- WHAT THIS TASK INVOLVES
Could you format everything in the data below, from the line containing "You are a computer-use" down to and including the line containing "the Türkçe language", as a numbered list with blank lines dropped and the pictures left out?

- MATERIAL SUPPLIED

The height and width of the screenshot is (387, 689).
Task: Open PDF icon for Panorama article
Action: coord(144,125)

--

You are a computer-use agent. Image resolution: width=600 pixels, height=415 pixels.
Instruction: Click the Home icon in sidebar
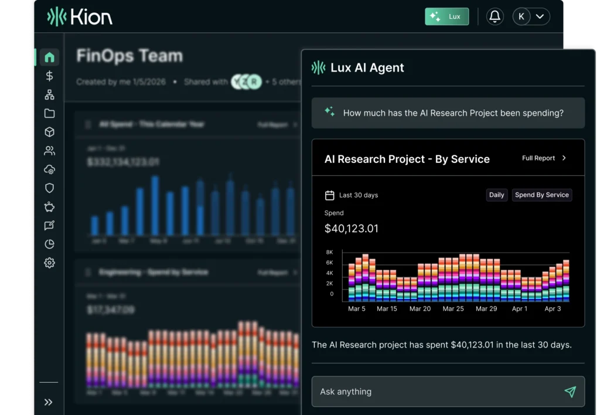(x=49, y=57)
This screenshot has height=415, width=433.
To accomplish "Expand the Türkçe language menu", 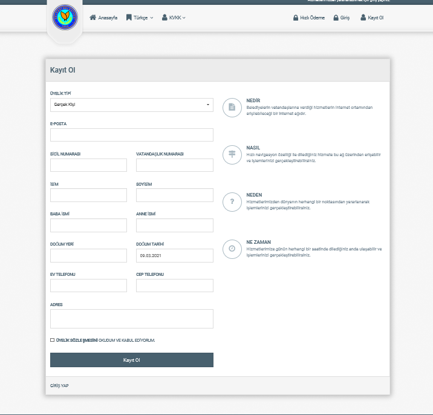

--

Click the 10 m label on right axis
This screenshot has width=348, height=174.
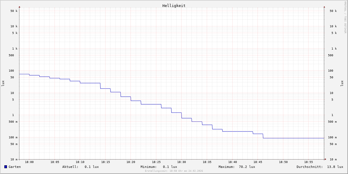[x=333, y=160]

- SOLUTION
1. You are a computer-use agent. Image resolution: width=600 pixels, height=415 pixels.
2. Instruction: Click the Home icon in sidebar
3. (x=49, y=57)
4. This screenshot has height=415, width=433.
5. To accomplish "Expand the Türkçe language menu", 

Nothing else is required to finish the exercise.